Entre los muchos organismos de dudosa rentabilidad que sostiene la Administración Pública están varias Fundaciones. Todos los ministerios cuentan con alguna, y la unida al sistema ferroviario es la Fundación de los Ferrocarriles Españoles (FFE), dependiente del Ministerio de Fomento. Ana Pastor en su etapa de ministra del ramo ya propuso su eliminación para recortar un gasto en personal que consideraba elevado, pero no la dejaron. ¿Quién no la dejó? El sistema. ¿Por qué? Porque allí van a parar, a buenos despachos sin hacer ruido, ‘desechos’ del PP y del PSOE, dependiendo del momento. El último de estos ‘desechos’ es reciente, dado que a la FFE llegó José Ricardo Martínez, condenado por cometer el delito de apropiación indebida en el caso de las Tarjetas Black de Caja Madrid y Bankia. Fue Secretario General de UGT en Madrid y consejero de Caja Madrid a propuesta del PSOE, y tras el escándalo (44.154 euros gastados y condena de dos años) fue apartado de la escena pública y colocado en la FFE.

 

Pero este José Ricardo Martínez no está de actualidad ahora, y sí la FFE, que está a pocos días de cambiar de Director-Gerente, dado que César Felipe López, nombrado en la etapa del PP por recomendación estratégica de un Director General de Renfe, va a dejar paso a alguien de la confianza del PSOE. Este César Felipe López saldrá de la FFE con la sospecha de haber facilitado el auge de ALSA como operador de trenes turístico-históricos.

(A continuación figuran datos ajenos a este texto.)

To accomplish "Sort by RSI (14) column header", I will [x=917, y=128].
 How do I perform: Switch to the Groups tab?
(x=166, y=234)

El Director-Gerente saliente ha puesto medios públicos al servicio de una entidad privada. “Es que hay una laguna legislativa, una rendija, y por ahí se ha colado ALSA”, cuenta a El Correo de Madrid un sindicalista, pero no por ese vacío en el reglamento ferroviario saldrá limpio de mancha el expediente de César Felipe López en la FFE.

 

Por ejemplo, parece una anomalía que la FFE junto a empresas privadas se hayan hecho cargo del mantenimiento de los vehículos con los que ALSA opera el Tren de Felipe II, que es, según esas mismas fuentes sindicales, lo que ha ocurrido con la aparición en escena de Integraciones Ferroviarias SL (INTEFER) y Auxiliar de Patrimonio Ferroviario SL. Durante estos años, estas sociedades han tenido como único cliente conocido a la propia FFE. Esta institución pública les ha adjudicado, al menos, diez actuaciones por un valor total de 143.387,53 euros. Excepto un estudio para buscar alternativas de uso turístico a la línea Valladolid-Ariza, el resto se han centrado en encargos procedentes de los museos ferroviarios de la FFE, Madrid-Delicias y Vilanova i la Geltrú, con trabajos tan diversos como reparaciones de locomotoras, de vagones o rehabilitaciones de edificios.  

 

También es muy llamativo que una empresa con un capital social minísculo (4.000 euros) y que carece de una estructura sólida, es decir, talleres, maquinaria, instalaciones y hasta plantilla, sea capaz de acometer tareas tan complejas. INTEFER fue creada en febrero de 2014 como sociedad limitada, y su primer administrador único, Joan Migo Eslava, mantenía una relación directa con el director del Museo del Ferrocarril de Madrid-Delicias, Carlos Abellán Ruiz. Era una relación a través de los años y de las asociaciones de amigos del ferrocarril. Tal vez por ello, Joan Migo alcanzó y mantiene en la actualidad una relación laboral con la FFE, cuya naturaleza se desconoce a ciencia cierta. Le sustituyó en INTEFER Antonio Pedrero Fresno, que después creó con un capital social de 25.000 euros Auxiliar de Patrimonio Ferroviario, a la que, por ejemplo, la FFE le encargó el traslado de una locomotora de vapor desde Portbou (Gerona) hasta Guadix (Granada), cuando no se le conocía facultad ni experiencia alguna para acometer tal encargo: ni es maquinista, ni ha tenido relación alguna con el sector.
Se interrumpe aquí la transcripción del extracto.